Impaired CD8+ T cell responses to influenza infection in neonatal mice are due to the immature T cell receptor repertoire (VIR2P.1020)

Abstract

Abstract To understand the role of virus antigen-specific CD8+ T cell responses in neonates during respiratory viral infection, we developed a model where 3-day old C57Bl/6 mice were infected intranasally with influenza type A virus strain A PR/8/34 (H1N1). When these neonatal mice are infected with influenza virus they mount a greatly reduced and delayed lung NP(366-374)-specific primary CD8+ T cell response. To investigate what was responsible for the reduced response, we performed adoptive transfers of TCR-transgenic OVA(257-264)-specific (OT-I) CD8+ T cells into hosts infected with recombinant influenza virus WSN-OVA, which expresses the OVA(257-264) peptide. These studies revealed that naïve adult OT-I cells expand equally well in neonatal and adult hosts, which excludes the neonatal environment as an inhibitor of the CD8+ T cell response. When naïve neonatal OT-I cells were transferred into neonatal and adult hosts, these neonatal OT-I cells expanded equally as well as adult OT-I cells, excluding an intrinsic defect in the neonatal CD8+ T cells.

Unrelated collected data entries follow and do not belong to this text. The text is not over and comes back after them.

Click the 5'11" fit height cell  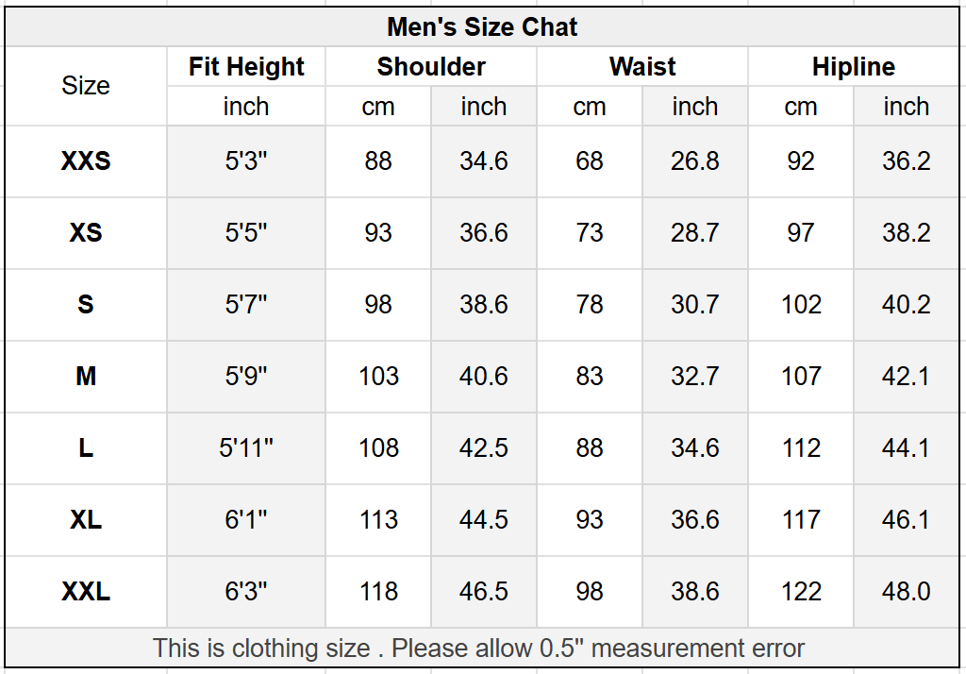[246, 448]
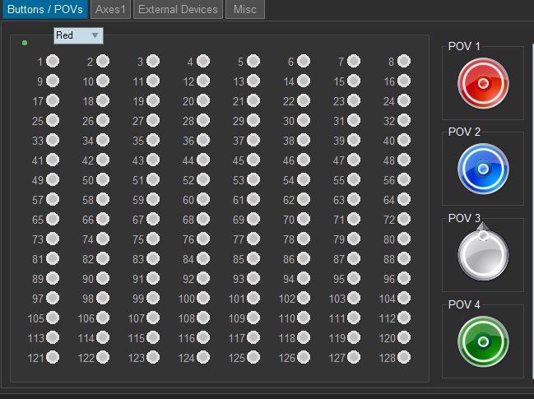Screen dimensions: 534x399
Task: Click button 121 indicator light
Action: [53, 357]
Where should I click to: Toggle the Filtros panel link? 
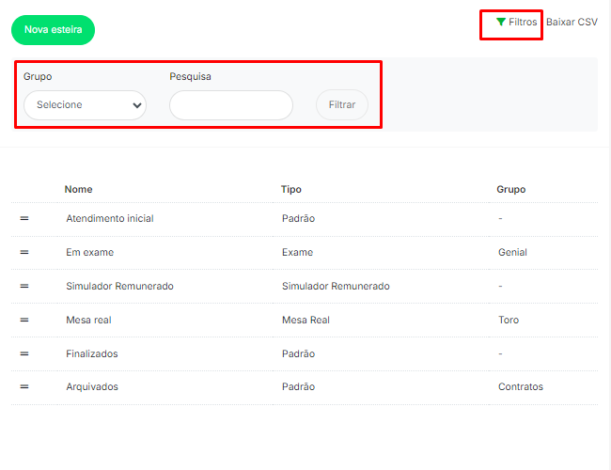(523, 22)
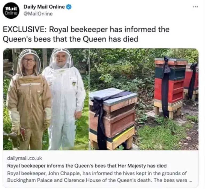Click the 'Queen's bees that the Queen has died' line
The height and width of the screenshot is (189, 205).
[x=70, y=39]
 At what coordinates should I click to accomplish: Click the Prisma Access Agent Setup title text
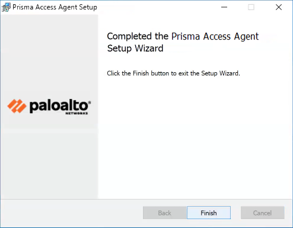pos(55,7)
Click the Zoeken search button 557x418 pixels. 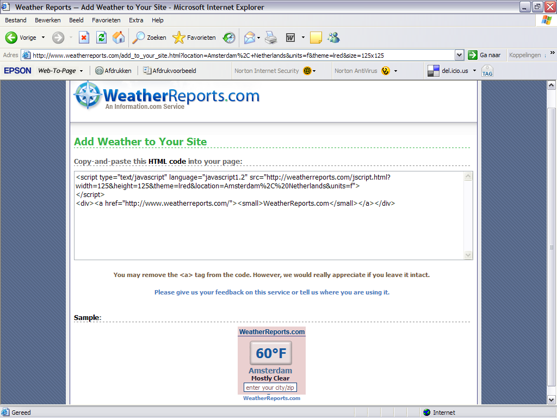(150, 38)
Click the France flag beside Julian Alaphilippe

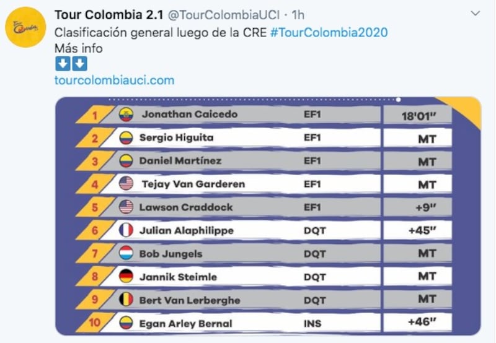point(126,230)
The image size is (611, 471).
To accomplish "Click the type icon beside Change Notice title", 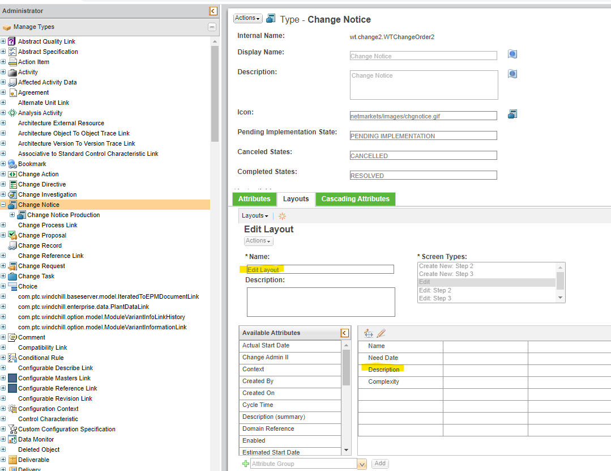I will click(270, 18).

These studies demonstrate that the TCR repertoire of neonates is responsible for reduced CD8+ T cell immunity in neonates, not a suppressive environment or intrinsic signaling defects. Finally, despite impaired primary response, animals primed as neonates exhibited normal secondary responses to influenza virus. These findings raise important issues that need to be taken into consideration for vaccination of neonates.